Why Shooting Street Photography when in movement?

When someone take a look at my photographic work is quite common they ask me: why shoot from a moving car?

And I say, because I’m shy, I want to shoot hidden.

 

São Luis Church
São Luis Church, São Paulo, Brazil, 2016. Image taken from inside a car

When I was a child I was thrilled to touring by car trough Sao Paulo city. The town was already a metropolis, full of big neon signs.

We lived in the north side of the city. It was usual to pass through downtown to visit my relatives in the south side. As I recently learned to read and it was a novelty for me I went on reading aloud all the boards, announcements and name stores that I could see during the city crossing.

When back in home I wanted to see again all that I had read during the trip. That’s where my desire to photograph the landscape of the city started. To remember the signs that I could not kept in memory I needed to shoot as a street photographer.

And I say more, even today the principle behind my photography is the same.

Plains of Spain - Farm
Picture taken from inside a train wagon in Spain, 2010

Any tour, any trip, whatever means of transport I use, starts a urge to take pictures.

This need to shot is only overshadowed by the shame or fear to have a camera exhibited in front the subject that I photograph.
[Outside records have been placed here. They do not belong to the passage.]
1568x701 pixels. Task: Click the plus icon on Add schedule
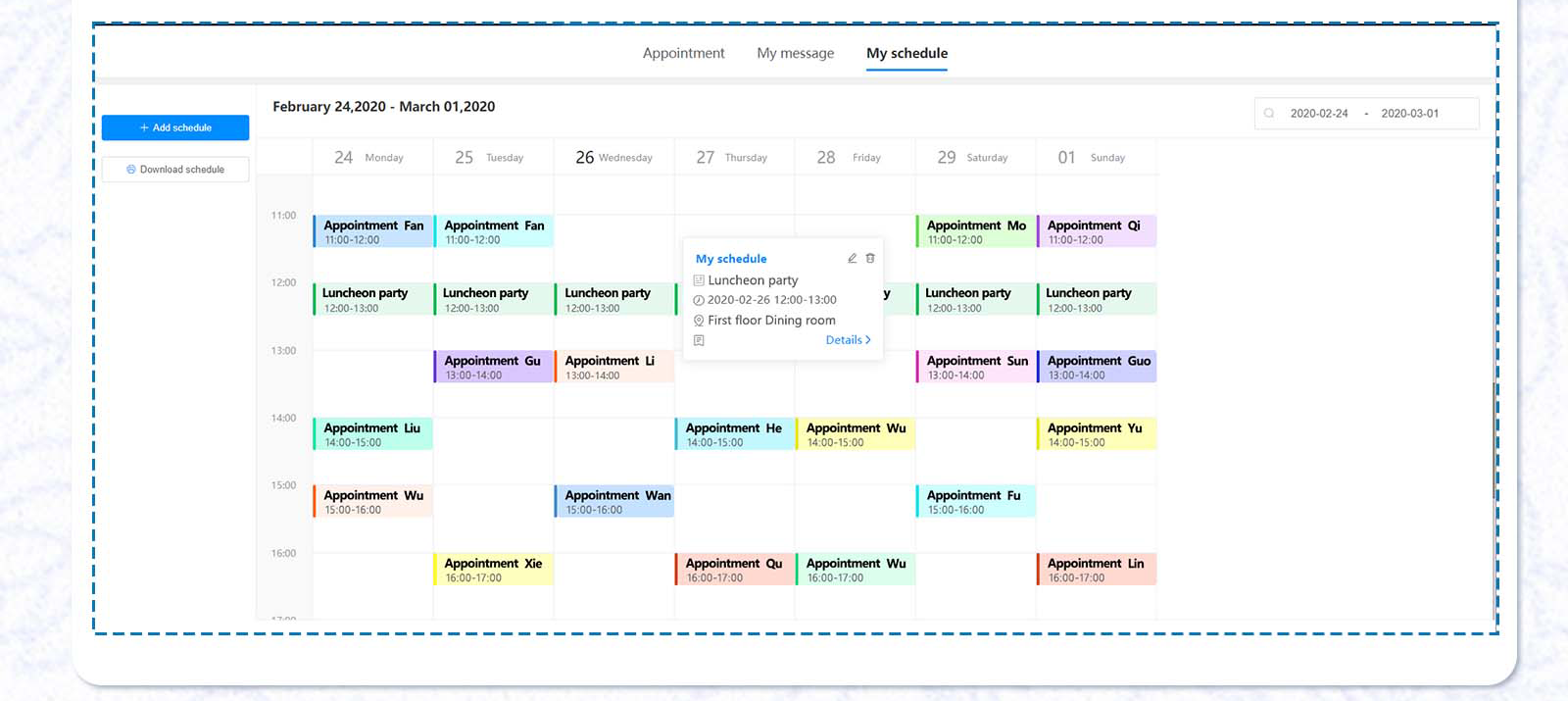(144, 127)
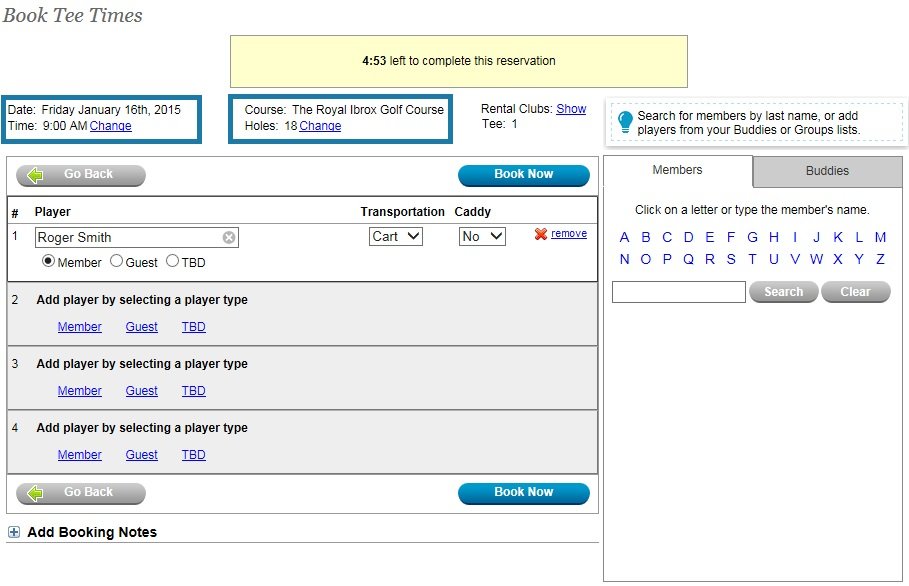Add Guest for player 2
This screenshot has height=586, width=909.
[x=141, y=327]
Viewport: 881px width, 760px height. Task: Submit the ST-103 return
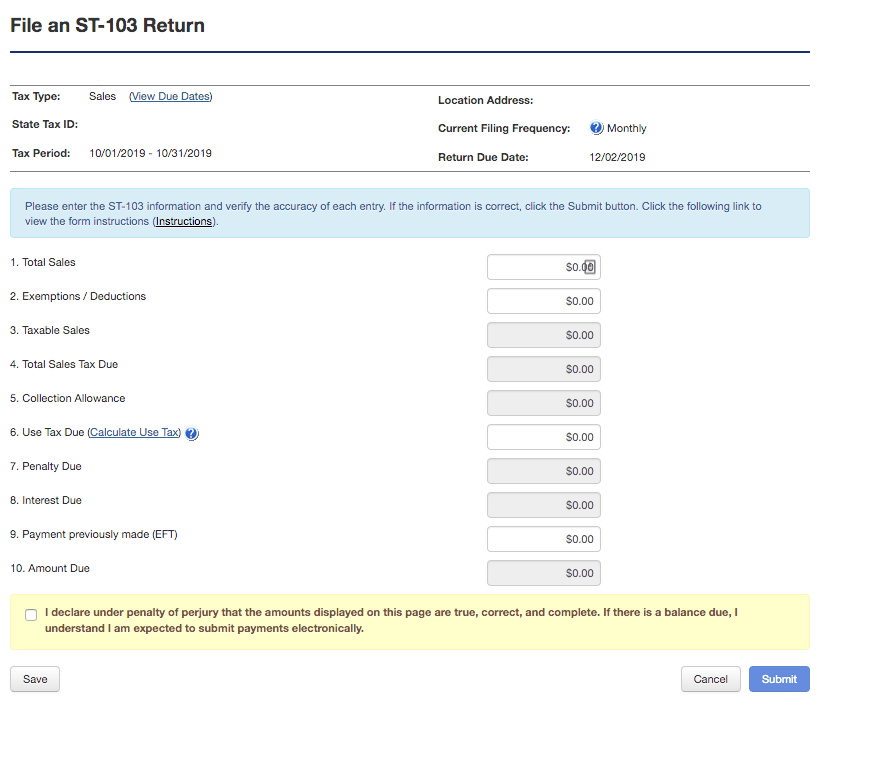(x=779, y=679)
I have to force myself to stifle the fear of having my equipment stolen, to be prohibited from shoot someone or even be observed in the act of shooting.

And thus the shyness that I have, the fear and the will to fix everyday experiences in my memory eventually caused me to develop a very specific working method.
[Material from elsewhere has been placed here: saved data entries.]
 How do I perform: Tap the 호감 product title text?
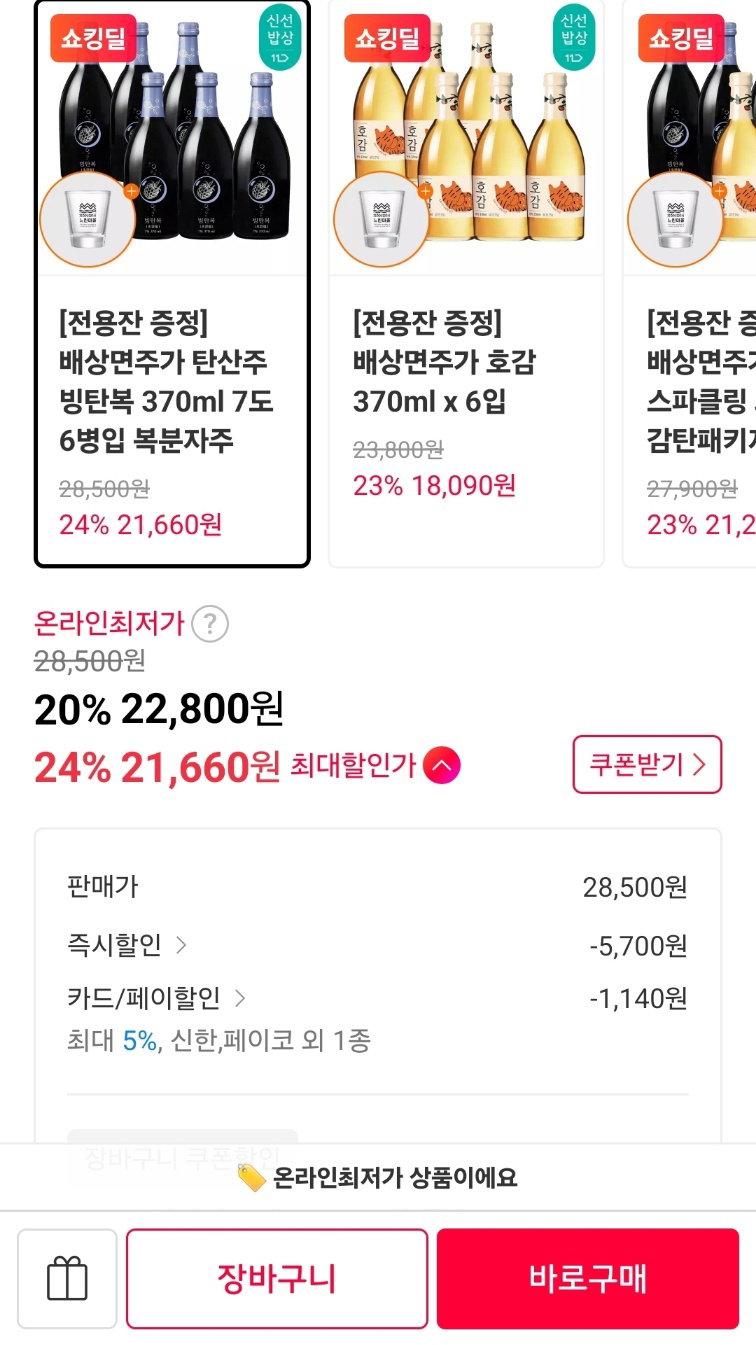pyautogui.click(x=444, y=362)
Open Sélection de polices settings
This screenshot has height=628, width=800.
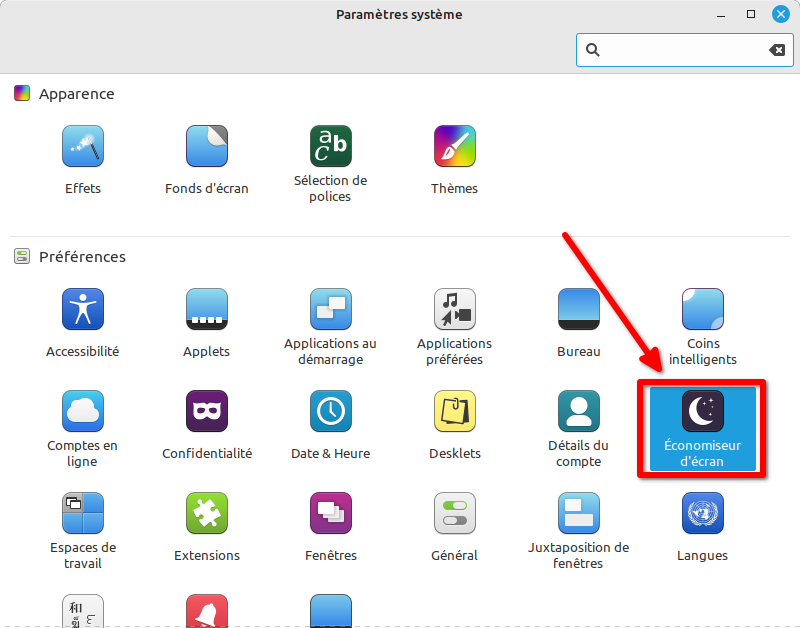point(331,147)
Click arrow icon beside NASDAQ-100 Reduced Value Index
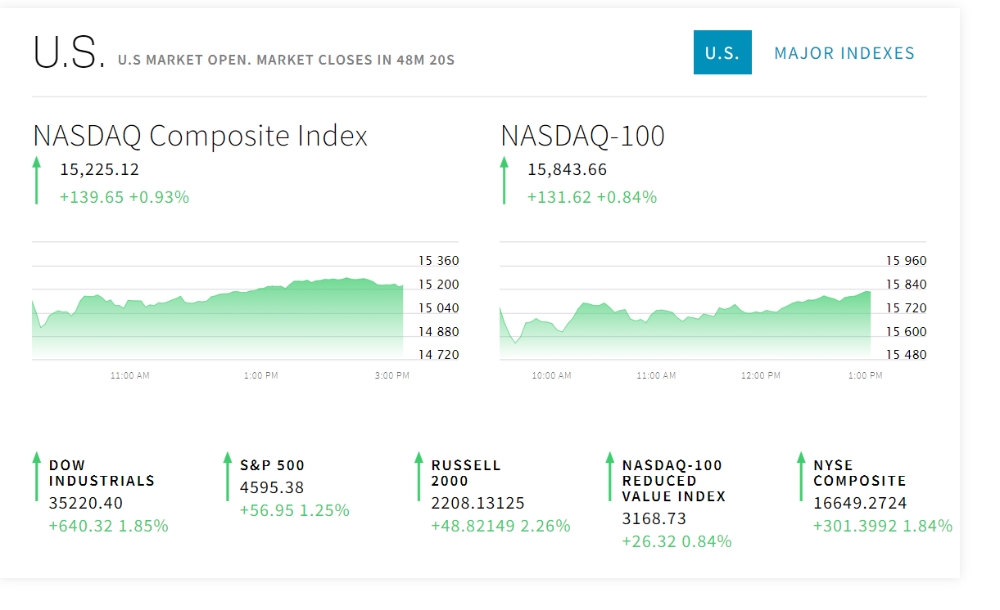 pyautogui.click(x=610, y=476)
In this method images obtained in unfavorable situations of focus, light and equipment are transformed into a faithful record of my personal poetics.

Today I work with a series of cameras of all kinds. I choose the right equipment to use depending on where I will go and the situation that I will be exposed. My state of mind is also important because if I’m feeling very “courageous” I can use a larger or heavier camera. But if I’m tired or feeling more “frightened” I can use a smartphone.
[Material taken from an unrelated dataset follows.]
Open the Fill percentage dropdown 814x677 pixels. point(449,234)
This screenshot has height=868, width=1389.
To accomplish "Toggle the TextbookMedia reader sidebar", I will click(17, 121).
The increased resolution and image quality of both advanced cameras as of smartphones ended up creating a new situation for me.

A higher resolution allows the final composition to be set after the photo was taken because we can then cut and reshape the composition without losing too much image quality.

My photography then took new directions.

I started shooting with less planning and more intuition pointing the camera and clicking after identifying an interesting situation.

My workload has increased a lot because now almost all my pictures have undergone a very large workflow in Photoshop.

 

Viaduto do Chá
Heavily manipulated RAW file of Viaduto do Chá, São Paulo, Brazil, 2016. Image taken from inside a car

I can say that my work has become more stressful because now I spend hours and hours working on the image. However this work has also become more rewarding. The artistic result, formal and aesthetic choices, remind me of the same kind of work I do as a visual artist in drawings and watercolors.

I have tried to overcome the issue of fear and shyness. I have done sightseeing, going to parks and even gone to non tourist areas, where a person carrying a camera would not be much expected. I have also photographed in some events invited and identified as a photographer or photojournalist.

Perhaps someday I’ll no longer need the protection that a moving car gives to me but even so I think I will continue exercising this method to produce works within the idea of Street Photography.